Yue Minjun’s self-portraits
A first cursory look gives off the impression that the figures are happy and amused, but the more one looks, the more the paintings give off an air of uneasiness, tension and unsettledness that the blue skies and toothy grins cannot mask. The repetition of these figures in various variations such as various settings lends a powerful effect on the overall tone of his self-portrait series.
However, the most interesting detail apparent from looking at Minjun’s self-portraits is that his doppelgangers, the protagonists of his work are placed in situations that are tragic, comic, ludicrous or improbable whether in Freedom Leading the People, fighting for peace and based on Eugène Delacroix’s iconic French Revolution painting1, in Untitled, headless and carrying his severed head, and in Sky, flying cranes among other situations. One is kept guessing, left to their own interpretation as to what is going on.

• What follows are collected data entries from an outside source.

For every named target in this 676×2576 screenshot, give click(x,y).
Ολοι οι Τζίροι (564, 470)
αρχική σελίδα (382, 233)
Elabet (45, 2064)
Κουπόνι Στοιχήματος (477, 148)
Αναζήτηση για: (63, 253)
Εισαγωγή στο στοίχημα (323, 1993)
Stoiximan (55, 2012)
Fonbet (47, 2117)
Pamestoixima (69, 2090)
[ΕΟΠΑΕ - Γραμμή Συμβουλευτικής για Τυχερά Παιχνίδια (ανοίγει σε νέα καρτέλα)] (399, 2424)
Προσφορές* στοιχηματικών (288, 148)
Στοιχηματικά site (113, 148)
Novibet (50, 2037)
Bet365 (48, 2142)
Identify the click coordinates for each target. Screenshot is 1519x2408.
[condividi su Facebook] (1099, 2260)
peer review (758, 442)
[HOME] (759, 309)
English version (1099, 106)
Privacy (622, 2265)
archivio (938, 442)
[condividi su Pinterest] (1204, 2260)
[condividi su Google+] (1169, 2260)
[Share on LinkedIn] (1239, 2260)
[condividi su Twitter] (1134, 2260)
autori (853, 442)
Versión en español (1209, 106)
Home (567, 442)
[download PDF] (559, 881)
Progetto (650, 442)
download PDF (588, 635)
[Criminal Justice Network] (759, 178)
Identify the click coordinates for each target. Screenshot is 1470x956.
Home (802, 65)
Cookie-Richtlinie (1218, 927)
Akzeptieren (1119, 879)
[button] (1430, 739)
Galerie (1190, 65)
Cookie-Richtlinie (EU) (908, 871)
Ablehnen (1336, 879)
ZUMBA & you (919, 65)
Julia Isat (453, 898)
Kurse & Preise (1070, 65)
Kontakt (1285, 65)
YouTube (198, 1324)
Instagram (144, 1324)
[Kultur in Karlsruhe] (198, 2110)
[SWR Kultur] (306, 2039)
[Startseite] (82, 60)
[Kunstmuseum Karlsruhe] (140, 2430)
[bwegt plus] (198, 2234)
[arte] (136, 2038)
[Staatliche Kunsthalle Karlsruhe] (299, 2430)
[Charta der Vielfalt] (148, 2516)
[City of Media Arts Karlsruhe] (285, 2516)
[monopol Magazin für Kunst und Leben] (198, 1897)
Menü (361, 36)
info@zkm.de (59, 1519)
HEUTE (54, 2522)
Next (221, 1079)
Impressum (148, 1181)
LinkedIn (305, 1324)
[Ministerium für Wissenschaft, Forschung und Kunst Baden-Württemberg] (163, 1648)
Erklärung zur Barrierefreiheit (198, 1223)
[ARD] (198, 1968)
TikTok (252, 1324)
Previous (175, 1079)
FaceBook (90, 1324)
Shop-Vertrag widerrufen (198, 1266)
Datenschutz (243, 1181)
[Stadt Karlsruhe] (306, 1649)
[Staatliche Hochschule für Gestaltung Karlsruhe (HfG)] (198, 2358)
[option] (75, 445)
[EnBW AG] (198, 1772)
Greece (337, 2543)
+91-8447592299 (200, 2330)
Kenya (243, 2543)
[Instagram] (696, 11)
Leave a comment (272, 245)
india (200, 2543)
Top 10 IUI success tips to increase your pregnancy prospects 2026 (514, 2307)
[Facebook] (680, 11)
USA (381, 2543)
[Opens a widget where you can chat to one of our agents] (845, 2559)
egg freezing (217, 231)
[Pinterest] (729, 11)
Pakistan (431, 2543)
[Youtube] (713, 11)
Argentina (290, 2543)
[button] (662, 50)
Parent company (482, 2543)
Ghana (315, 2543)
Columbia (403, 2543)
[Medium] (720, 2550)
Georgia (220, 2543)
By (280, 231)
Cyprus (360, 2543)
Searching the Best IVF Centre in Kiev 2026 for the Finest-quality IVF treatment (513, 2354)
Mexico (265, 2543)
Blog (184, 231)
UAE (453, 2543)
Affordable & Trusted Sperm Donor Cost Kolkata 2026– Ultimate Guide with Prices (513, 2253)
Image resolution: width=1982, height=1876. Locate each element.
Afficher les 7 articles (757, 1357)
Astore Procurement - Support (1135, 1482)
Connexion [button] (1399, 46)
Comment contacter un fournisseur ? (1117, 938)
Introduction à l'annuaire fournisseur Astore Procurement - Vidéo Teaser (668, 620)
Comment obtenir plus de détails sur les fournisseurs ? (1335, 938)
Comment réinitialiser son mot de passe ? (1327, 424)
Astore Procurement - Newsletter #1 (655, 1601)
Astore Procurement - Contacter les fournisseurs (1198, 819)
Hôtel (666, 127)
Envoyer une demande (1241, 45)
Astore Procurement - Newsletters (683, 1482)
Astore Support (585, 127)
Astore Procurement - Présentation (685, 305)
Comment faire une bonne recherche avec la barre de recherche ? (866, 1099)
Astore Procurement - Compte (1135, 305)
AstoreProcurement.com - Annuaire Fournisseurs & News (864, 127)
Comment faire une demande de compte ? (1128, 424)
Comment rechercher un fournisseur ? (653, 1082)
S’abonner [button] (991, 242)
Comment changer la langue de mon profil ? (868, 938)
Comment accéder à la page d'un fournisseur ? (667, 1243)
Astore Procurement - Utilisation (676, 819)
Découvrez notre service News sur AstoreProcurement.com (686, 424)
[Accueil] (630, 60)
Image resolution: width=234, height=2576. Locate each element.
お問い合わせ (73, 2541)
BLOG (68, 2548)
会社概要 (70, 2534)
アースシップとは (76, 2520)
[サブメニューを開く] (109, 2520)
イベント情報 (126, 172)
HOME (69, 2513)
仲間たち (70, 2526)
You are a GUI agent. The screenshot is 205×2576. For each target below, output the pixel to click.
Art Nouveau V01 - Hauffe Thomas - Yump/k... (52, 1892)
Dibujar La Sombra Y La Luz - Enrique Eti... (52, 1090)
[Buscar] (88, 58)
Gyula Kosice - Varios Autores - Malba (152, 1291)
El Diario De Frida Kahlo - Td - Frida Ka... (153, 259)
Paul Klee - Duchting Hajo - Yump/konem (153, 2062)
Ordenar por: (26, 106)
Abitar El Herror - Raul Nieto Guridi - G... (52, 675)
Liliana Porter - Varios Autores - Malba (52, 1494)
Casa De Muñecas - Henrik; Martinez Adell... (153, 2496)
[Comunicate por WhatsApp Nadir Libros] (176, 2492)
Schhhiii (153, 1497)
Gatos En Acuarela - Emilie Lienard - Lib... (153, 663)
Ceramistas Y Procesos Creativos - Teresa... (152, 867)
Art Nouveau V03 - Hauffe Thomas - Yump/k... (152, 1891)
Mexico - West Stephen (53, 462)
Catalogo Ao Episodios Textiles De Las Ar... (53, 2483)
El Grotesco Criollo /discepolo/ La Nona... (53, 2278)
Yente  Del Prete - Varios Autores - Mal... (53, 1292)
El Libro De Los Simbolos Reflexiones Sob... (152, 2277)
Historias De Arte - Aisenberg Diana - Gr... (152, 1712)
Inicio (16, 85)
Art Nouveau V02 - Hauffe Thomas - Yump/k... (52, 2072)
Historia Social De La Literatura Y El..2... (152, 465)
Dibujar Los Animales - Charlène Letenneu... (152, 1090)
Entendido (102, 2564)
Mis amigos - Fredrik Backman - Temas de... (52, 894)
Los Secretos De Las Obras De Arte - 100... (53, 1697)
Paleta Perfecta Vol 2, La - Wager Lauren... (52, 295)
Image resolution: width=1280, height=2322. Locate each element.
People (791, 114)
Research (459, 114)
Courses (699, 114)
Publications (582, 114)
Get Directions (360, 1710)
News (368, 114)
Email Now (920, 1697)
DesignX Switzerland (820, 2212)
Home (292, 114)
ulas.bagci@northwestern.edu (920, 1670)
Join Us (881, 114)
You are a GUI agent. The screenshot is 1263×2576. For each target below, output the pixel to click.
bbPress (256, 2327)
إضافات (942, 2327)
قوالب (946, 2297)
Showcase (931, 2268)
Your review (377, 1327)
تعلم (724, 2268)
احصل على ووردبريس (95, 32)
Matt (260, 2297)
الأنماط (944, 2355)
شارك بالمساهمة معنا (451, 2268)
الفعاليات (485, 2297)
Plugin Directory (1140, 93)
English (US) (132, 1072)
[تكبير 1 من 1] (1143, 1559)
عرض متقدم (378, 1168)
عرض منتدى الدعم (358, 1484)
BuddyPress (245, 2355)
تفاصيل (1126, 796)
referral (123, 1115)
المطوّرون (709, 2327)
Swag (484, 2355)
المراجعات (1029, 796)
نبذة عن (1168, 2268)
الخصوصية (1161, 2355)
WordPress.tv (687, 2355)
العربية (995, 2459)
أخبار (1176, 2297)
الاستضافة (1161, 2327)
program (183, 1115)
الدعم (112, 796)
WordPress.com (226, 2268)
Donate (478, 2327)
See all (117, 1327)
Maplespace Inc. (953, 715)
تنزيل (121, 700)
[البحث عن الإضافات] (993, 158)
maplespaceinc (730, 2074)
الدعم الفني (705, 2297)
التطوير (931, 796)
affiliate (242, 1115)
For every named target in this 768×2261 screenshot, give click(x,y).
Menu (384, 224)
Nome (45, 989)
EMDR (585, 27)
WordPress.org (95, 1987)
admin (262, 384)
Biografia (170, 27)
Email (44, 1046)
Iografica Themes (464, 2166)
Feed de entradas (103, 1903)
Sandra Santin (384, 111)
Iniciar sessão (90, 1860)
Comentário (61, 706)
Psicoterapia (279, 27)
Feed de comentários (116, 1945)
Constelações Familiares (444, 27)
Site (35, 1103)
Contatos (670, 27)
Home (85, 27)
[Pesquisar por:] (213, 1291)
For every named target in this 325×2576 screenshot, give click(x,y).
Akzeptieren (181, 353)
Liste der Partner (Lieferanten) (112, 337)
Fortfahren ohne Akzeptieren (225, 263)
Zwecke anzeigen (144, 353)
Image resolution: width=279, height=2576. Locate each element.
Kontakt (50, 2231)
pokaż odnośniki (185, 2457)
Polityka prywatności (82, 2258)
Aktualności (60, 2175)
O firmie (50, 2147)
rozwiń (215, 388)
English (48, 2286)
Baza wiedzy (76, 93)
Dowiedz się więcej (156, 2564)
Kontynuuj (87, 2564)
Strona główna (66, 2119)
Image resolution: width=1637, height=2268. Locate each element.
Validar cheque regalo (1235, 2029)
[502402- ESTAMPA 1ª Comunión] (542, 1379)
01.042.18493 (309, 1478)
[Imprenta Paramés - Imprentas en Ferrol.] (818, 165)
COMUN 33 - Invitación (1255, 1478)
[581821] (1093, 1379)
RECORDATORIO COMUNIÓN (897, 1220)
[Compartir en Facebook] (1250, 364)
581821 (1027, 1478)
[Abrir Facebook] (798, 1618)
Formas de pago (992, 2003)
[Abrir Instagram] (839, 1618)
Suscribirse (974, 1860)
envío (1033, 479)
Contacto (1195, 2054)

Cynic realism or personal expression?
His fascination with philosophical inquiries and existentialism inspired him to use a humorous approach by using cartoonism resulting in grotesquely contorted figures wearing pink skin, manic expressions and toothy grins, exaggerated expressiveness that plant the doubt in viewers that the doppelgangers’ mirth is not all that sincere. The laughter is not only used to express humor but also masks violence and vulnerability beneath the façade of some of Minjun’s self-portraits. While some categorize the self-portraits as cynic realism, the artist dismisses this and maintains that they are a form of personal expression.
About Yue Minjun
Yue Minjun was born in 1962 in Heilongjiang, China lives in Beijing and is one of the leading Chinese Contemporary artists who has enjoyed frequent exhibitions though he first shared in the spotlight during the 48th Venice Biennale of 1999. His widely popular self-portraits in various poses and settings are inspired by his love of laughter and ability to mask underlying emotions with his trademark grin using a stroke of the brush. The result is the magnificent art pieces that catapulted him into the limelight. Indeed, he has been quoted today that he has ‘always found laughter irresistible.’
Paintings of grinning faces
Paintings of bodies
Paintings of groups
All images Yue Minjun/yueminjun.com.cn unless otherwise noted.
Video: Interview with Yue Minjun from 2012
Yue Minjun opens up about his work and how little he received of his 5.9 million USD record-breaking Execution work at Sotheby’s2.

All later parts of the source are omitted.